Not his biological father, Cole reminded himself with a wry twist of his lips, just the man who’d raised him like a son. The man he’d believed to be his real father until just a few weeks ago.
“It’s only been two days,” Annie replied, dropping her purse and a denim bag on the floor next to an empty leather chair. “I had things to do.” Gone was the trim gray power suit she’d worn with a white blouse and button earrings at lunch the other day. Only her hair was the same, piled into a curly mass on top of her head.
Silver hoops dangled from her ears and sparkled when she turned her head. A blue sweater hugged her breasts and barely covered her midriff. Snug jeans, the fabric bleached nearly white and fraying around the pockets, and thick-soled sandals completed her outfit.
She followed the direction of Cole’s gaze. “My field uniform,” she said with a saucy little shimmy of her hips.
Cole nearly stepped on his tongue. Next to her, he felt overdressed and stodgy. Irritated, he straightened the knot of his tie. “Now that you’re here,” he said, tapping the folder in front of him, “I want to go over this paperwork with you.”
Instead of plopping obediently into a chair, Annie hooked her thumbs into her pockets and glanced around the small room. “Nice digs,” she murmured, turning back to face him. Lightly, she ran her finger over a jade panther that rested on the corner of his desk. That and a brass lamp with a Tiffany-style glass shade were Cole’s. He’d brought them from Denver. The only other items on the desk were the file he’d been studying, a legal pad and a phone with an intercom. Clutter was distracting. He thought of Annie’s office and shuddered.
“My soon-to-be brother-in-law loaned me the office space,” Cole said. “Parker’s engaged to my sister Hannah, and he’s been handling Dad’s divorce.”
Before Cole had moved in here, the room had been used for storage. Bookcases full of legal tomes covered two walls and a row of mismatched file cabinets lined a third. Cartons of printer paper were stacked in one corner. At least there was a small window behind him with a view of the sky and the busy street below.
“How long are you staying in Texas?” Annie asked.

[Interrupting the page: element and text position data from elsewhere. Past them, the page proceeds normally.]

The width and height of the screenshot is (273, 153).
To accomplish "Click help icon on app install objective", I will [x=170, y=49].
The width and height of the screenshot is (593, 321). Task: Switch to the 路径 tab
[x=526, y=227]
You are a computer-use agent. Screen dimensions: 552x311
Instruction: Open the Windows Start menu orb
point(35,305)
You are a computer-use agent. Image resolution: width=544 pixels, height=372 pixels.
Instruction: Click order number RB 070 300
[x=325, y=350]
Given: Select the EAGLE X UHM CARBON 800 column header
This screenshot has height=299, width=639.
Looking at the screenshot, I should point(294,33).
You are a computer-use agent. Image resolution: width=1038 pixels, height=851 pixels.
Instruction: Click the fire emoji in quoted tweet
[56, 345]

“Until the trial’s over.” He lined the pen up next to the pad of paper. Behind him, the air conditioner hummed quietly. “Let’s get to work.” In the last two days, he’d been torn between worry over his mother and endless speculation about Annie. How much had she changed? Was she as confident as she appeared? Was she still passionate about her work? Had she ever given him a thought in the last six years? Did she hate him? Thanks to his future step-father, Cole might have to work with Annie, but he’d be damned if he’d let her know he still found her attractive.
Finally she sat down, crossed one leg over the other and fished a manila folder from her bag. “Did you know that Ryan’s wife was having an affair before she died?”
Interest surged through Cole. He knew his mother hadn’t murdered Sophia, which meant that someone else had—someone angry enough to press a pillow to her face until she stopped breathing. A spurned lover? An obsessed reject? From what Ryan had already told Cole, his estranged wife had certainly been capable of a secret involvement with someone else while she did her best to squeeze a bigger settlement from her husband.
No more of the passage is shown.